Perché, dunque, Venerabili Fratelli, non loderemmo coloro i quali, ricevuto il
cibo Eucaristico, anche dopo che è stata sciolta ufficialmente l'assemblea
cristiana, si indugiano in intima familiarità col Divin Redentore, non solo per
trattenersi dolcemente con Lui, ma anche per ringraziarlo e lodarlo, e
specialmente per domandargli aiuto, affinché tolgano dalla loro anima tutto ciò
che può diminuire l'efficacia del Sacramento, e facciano da parte loro tutto
ciò che può favorire la presentissima azione di Gesù? Li esortiamo, anzi, a
farlo in modo particolare, sia traducendo in pratica i propositi concepiti ed
esercitando le cristiane virtù, sia adattando ai propri bisogni quanto hanno
ricevuto con regale liberalità.

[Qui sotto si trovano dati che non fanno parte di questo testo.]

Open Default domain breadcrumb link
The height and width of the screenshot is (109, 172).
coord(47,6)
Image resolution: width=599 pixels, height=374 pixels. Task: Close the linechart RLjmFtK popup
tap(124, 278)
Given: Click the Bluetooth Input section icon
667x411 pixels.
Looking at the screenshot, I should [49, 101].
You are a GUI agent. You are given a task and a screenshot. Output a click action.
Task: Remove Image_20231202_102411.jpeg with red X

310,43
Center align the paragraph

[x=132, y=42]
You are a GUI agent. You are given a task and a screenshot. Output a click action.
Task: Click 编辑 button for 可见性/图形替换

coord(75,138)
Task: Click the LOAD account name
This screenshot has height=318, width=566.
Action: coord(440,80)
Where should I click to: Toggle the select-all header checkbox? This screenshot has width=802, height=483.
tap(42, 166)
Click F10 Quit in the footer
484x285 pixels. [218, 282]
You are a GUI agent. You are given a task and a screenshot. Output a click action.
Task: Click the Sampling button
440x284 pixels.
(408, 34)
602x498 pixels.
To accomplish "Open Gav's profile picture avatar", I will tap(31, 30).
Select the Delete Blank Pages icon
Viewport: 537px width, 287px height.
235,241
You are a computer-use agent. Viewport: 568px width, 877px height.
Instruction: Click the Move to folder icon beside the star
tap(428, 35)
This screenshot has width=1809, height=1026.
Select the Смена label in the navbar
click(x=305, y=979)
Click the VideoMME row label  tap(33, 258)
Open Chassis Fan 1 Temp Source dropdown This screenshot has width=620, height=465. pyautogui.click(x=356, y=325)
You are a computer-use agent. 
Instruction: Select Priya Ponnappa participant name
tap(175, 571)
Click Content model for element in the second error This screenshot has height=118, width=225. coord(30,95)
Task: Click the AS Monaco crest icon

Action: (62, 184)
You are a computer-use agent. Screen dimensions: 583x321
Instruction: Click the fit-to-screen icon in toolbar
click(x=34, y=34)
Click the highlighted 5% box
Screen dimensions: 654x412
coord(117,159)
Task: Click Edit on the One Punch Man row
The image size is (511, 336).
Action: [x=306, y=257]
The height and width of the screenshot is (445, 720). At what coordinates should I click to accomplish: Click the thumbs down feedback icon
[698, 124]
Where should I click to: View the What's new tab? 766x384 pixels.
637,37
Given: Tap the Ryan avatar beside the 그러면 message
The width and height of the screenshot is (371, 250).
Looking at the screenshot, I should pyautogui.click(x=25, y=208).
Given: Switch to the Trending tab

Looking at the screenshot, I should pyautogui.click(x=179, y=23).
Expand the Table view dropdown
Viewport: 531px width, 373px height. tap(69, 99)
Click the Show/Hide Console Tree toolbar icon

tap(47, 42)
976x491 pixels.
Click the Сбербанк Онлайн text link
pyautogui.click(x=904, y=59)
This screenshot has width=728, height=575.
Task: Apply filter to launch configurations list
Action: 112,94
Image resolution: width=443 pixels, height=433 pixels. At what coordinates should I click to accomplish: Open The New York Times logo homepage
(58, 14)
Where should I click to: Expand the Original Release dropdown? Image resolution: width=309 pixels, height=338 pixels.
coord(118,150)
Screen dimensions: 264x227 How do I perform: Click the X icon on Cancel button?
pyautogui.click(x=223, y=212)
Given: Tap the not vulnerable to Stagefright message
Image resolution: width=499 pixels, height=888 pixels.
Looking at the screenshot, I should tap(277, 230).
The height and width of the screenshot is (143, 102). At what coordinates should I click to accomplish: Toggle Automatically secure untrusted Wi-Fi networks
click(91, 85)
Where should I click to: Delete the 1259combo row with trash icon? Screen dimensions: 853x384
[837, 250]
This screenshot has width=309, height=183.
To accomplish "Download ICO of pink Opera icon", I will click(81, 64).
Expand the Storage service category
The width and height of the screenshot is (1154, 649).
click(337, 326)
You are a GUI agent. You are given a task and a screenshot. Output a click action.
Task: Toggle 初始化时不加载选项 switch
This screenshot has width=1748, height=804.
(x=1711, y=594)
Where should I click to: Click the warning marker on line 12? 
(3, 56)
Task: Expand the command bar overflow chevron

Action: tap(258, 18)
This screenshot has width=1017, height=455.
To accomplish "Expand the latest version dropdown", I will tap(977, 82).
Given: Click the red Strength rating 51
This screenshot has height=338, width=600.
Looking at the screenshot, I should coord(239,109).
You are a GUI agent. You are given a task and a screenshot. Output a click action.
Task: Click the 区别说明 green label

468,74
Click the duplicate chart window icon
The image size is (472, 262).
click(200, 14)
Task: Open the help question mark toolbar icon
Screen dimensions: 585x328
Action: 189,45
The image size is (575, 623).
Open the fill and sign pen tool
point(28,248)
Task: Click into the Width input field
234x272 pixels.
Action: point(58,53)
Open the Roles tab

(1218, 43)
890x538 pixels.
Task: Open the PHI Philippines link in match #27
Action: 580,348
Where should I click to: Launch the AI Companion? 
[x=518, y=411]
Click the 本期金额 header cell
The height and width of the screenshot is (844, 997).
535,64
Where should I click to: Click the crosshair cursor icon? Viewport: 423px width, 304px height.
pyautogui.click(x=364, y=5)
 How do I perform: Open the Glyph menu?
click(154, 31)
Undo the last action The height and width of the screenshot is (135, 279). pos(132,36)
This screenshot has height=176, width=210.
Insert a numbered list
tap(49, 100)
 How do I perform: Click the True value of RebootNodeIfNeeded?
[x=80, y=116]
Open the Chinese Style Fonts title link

Veramente parlava secondo precetti e lo spirito
della Liturgia l'autore dell'aureo libretto della Imitazione di Cristo, quando
consigliava a chi si era comunicato: "Raccogliti in segreto e goditi il
tuo Dio, perché possiedi colui che il mondo intero non potrà toglierti".
5. Noi
tutti, dunque, così intimamente stretti a Cristo, cerchiamo quasi di immergerci
nella sua santissima anima, c ci uniamo con Lui per partecipare agli atti di
adorazione con i quali Egli offre alla Trinità Augusta l'omaggio più grato ed
accetto; agli atti di lode e di ringraziamento che Egli offre all'Eterno Padre,
e a cui fa eco concorde il cantico del cielo e della terra, come è detto:
"Benedite il Signore, tutte le opere sue" : agli atti, infine,
partecipando ai quali imploriamo l'aiuto celeste nel momento più opportuno per
chiedere ed ottenere soccorso in nome di Cristo : ma soprattutto ci offriamo e
immoliamo vittime, con le parole: "Fa che noi ti siamo eterna
offerta".
6. Il
Divin Redentore ripete incessantemente il suo premuroso invito: "Restate
in me". Per mezzo del Sacramento della Eucaristia, Cristo dimora in noie
noi dimoriamo in Cristo; e come Cristo, rimanendo in noi, vive ed opera, così è
necessario che noi, rimanendo in Cristo, per Lui viviamo e operiamo.